Report each line of the entries that includes "envelope" by copying it.

= Beginning of Section =

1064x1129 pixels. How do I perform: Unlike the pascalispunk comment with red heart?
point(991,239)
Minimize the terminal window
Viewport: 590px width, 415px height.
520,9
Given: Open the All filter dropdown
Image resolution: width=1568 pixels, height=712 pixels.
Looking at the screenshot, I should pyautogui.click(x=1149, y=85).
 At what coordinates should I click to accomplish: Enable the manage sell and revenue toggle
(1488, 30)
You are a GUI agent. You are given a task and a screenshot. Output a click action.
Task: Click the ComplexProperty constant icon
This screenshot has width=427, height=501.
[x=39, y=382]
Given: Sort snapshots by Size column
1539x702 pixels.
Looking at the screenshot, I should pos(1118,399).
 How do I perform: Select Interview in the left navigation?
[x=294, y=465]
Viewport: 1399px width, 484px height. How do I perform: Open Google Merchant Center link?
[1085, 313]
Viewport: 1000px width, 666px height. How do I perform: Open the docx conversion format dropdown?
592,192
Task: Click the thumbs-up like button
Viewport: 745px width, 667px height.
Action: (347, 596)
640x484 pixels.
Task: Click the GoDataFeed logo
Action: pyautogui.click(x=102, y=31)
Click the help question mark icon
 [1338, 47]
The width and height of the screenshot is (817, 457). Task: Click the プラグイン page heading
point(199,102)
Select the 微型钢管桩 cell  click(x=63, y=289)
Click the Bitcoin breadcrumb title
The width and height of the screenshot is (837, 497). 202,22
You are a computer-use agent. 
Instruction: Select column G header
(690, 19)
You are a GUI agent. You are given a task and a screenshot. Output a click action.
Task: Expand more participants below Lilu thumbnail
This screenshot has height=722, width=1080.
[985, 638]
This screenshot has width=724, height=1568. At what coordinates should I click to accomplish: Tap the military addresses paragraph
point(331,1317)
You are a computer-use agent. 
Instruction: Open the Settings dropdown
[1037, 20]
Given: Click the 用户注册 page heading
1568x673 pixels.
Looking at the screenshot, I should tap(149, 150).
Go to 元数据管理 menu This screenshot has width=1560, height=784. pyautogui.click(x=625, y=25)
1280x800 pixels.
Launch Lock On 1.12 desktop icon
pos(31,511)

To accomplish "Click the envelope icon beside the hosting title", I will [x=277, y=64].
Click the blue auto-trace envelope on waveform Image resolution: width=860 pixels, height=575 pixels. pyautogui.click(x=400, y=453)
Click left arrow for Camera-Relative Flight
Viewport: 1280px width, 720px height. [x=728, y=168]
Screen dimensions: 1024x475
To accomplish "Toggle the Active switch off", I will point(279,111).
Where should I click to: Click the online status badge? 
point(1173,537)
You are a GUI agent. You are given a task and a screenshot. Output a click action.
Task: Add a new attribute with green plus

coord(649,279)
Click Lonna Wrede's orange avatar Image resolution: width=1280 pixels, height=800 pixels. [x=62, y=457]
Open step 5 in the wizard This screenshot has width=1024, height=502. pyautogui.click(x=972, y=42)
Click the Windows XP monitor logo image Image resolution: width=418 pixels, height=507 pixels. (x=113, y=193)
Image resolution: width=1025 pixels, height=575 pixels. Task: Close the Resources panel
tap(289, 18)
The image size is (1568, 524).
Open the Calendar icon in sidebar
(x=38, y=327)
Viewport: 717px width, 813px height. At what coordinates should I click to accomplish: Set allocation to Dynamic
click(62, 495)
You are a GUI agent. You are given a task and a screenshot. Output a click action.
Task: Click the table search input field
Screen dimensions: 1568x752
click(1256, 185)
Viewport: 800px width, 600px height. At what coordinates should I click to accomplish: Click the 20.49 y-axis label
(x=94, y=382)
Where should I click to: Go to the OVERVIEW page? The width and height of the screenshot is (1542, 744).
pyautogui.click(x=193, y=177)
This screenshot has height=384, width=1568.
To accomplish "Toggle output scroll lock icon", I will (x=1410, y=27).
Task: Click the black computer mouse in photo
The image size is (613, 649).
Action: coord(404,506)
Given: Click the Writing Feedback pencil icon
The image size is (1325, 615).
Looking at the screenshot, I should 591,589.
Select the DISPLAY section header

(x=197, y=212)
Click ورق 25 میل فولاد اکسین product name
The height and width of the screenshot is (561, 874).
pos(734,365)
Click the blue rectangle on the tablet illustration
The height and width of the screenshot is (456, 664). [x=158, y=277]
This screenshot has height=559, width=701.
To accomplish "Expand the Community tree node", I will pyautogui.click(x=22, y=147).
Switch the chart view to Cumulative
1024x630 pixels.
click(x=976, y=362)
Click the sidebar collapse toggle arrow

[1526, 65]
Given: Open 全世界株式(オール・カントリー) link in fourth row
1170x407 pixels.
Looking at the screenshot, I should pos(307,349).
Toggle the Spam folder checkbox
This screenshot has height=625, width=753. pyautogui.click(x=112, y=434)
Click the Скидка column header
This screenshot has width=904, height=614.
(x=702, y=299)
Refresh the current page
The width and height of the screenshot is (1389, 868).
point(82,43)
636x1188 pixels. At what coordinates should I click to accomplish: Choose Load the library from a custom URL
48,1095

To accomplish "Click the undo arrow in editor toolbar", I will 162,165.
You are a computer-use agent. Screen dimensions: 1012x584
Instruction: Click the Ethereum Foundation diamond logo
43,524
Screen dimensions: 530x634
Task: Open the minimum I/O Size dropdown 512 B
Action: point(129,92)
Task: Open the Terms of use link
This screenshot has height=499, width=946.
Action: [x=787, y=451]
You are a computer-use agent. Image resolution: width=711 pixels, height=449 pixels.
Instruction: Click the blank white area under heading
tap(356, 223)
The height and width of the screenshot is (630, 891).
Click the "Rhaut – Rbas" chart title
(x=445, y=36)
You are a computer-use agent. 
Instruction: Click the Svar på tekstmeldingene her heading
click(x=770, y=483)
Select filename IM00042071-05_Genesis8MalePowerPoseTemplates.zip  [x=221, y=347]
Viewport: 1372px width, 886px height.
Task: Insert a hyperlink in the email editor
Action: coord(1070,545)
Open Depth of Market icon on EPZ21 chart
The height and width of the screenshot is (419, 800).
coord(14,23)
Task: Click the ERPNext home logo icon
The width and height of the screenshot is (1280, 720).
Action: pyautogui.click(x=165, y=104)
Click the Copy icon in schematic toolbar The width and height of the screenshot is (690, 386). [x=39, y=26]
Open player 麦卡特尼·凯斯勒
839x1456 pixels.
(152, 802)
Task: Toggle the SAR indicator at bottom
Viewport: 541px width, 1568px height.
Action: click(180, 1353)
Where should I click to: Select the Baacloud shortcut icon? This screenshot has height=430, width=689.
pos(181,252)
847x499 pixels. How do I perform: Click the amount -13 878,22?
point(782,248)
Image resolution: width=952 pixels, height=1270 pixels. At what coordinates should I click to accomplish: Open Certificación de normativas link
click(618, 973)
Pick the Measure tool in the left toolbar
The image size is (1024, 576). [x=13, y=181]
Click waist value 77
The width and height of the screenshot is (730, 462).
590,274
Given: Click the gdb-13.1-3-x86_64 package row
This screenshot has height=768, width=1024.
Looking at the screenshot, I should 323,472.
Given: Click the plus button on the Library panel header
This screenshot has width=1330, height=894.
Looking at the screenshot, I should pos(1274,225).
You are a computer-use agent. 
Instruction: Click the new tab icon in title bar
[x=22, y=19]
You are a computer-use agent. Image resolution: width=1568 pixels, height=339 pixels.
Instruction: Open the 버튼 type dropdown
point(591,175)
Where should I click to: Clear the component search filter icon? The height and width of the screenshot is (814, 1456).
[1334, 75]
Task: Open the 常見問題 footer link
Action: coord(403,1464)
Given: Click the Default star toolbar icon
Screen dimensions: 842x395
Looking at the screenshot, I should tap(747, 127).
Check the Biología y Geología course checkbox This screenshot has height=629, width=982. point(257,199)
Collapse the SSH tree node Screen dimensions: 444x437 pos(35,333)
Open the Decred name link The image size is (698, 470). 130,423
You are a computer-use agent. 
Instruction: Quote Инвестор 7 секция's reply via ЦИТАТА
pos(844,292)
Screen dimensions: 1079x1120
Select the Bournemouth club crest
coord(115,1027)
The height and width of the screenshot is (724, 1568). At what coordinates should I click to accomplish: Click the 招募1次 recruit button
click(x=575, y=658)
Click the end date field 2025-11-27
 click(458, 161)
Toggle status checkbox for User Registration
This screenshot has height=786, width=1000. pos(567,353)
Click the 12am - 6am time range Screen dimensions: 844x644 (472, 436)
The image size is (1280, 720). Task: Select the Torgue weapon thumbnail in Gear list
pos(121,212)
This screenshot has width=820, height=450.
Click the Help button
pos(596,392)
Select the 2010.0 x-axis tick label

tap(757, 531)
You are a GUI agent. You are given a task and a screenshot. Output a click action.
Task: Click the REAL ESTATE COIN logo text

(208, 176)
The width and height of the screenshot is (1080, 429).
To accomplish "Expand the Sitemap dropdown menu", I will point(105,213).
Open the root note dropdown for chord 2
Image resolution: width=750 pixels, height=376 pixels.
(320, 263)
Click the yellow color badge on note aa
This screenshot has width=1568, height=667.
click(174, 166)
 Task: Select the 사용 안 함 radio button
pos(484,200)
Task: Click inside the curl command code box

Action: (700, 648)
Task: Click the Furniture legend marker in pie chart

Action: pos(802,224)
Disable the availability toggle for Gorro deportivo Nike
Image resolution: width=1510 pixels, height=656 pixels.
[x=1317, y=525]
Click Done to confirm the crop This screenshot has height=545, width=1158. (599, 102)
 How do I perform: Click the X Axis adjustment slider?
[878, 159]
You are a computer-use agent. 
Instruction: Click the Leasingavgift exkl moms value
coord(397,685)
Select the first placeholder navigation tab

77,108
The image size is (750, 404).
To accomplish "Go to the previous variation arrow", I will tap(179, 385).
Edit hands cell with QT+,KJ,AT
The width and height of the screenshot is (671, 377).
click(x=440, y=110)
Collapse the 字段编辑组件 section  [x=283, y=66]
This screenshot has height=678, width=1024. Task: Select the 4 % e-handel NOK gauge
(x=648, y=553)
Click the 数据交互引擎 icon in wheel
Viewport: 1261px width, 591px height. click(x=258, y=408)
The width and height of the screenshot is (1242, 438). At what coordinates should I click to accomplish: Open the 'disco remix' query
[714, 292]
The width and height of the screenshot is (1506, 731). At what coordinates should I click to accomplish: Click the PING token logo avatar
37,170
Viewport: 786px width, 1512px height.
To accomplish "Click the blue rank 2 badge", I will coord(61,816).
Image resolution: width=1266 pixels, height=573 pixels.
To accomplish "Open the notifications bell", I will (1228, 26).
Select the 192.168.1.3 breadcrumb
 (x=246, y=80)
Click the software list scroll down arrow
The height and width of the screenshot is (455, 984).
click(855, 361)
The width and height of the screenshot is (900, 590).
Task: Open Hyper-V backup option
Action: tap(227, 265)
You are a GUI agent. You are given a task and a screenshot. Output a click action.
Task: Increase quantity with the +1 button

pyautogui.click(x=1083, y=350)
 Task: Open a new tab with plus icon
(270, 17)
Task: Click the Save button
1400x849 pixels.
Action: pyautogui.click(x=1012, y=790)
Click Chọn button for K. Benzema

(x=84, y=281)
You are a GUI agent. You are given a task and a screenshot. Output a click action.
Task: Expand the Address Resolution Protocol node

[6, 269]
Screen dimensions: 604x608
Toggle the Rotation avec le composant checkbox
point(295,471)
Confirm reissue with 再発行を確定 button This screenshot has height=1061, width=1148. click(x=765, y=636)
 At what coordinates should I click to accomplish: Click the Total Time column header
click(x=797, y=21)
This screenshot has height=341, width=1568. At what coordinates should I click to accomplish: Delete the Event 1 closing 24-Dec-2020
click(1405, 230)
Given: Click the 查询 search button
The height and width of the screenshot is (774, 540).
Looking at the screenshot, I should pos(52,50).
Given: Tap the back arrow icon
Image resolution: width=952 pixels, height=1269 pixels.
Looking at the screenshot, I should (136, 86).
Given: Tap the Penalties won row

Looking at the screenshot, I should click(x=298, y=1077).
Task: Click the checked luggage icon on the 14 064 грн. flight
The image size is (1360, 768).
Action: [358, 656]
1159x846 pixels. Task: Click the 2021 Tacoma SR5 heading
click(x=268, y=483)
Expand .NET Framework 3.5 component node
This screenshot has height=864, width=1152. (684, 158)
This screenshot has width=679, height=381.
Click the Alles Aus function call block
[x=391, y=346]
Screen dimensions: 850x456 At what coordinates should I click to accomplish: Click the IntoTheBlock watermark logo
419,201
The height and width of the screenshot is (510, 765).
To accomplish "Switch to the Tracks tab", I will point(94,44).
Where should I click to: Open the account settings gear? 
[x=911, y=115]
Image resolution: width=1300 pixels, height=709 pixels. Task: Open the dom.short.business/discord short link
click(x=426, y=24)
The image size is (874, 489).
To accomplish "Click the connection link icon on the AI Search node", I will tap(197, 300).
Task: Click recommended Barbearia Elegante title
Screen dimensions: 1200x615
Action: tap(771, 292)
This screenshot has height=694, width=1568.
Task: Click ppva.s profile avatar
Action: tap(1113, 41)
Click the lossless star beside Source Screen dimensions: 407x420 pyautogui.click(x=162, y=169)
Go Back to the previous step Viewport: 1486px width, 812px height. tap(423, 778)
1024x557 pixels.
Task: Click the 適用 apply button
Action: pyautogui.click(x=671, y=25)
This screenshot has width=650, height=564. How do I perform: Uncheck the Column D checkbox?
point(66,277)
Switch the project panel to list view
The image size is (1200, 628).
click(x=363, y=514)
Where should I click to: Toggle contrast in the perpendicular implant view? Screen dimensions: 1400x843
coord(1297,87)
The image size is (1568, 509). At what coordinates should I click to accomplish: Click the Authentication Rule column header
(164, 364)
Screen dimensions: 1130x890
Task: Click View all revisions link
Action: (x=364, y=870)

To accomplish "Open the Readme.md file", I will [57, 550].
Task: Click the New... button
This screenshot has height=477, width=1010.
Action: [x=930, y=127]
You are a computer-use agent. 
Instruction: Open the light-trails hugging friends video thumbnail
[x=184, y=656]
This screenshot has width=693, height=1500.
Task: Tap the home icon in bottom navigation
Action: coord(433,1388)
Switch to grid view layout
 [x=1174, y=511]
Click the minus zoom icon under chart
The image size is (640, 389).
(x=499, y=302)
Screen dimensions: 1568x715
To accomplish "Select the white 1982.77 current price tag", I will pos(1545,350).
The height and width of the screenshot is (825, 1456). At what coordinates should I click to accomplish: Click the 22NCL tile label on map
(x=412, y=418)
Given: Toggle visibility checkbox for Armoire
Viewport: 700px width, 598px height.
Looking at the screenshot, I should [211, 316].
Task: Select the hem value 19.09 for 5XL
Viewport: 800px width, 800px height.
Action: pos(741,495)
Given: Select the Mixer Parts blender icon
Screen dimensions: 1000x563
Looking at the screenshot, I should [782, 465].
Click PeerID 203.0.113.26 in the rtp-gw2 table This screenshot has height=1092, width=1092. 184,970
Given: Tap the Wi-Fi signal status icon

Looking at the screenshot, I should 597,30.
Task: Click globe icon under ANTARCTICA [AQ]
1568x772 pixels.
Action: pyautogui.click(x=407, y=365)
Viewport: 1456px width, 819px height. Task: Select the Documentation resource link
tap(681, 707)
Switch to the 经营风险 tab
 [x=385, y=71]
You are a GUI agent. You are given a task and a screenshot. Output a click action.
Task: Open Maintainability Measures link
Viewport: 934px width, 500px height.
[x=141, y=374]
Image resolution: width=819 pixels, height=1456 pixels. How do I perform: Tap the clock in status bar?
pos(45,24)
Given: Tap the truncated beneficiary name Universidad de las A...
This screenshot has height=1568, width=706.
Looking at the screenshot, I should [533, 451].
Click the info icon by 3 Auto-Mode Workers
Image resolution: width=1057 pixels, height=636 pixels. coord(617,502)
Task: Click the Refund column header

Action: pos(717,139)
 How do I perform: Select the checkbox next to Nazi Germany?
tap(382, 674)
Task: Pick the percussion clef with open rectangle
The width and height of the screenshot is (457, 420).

= End of Section =

- **Result**
To accomplish "Click the envelope icon beside the hosting title", I will [x=277, y=64].
Click the blue auto-trace envelope on waveform Image resolution: width=860 pixels, height=575 pixels. pyautogui.click(x=400, y=453)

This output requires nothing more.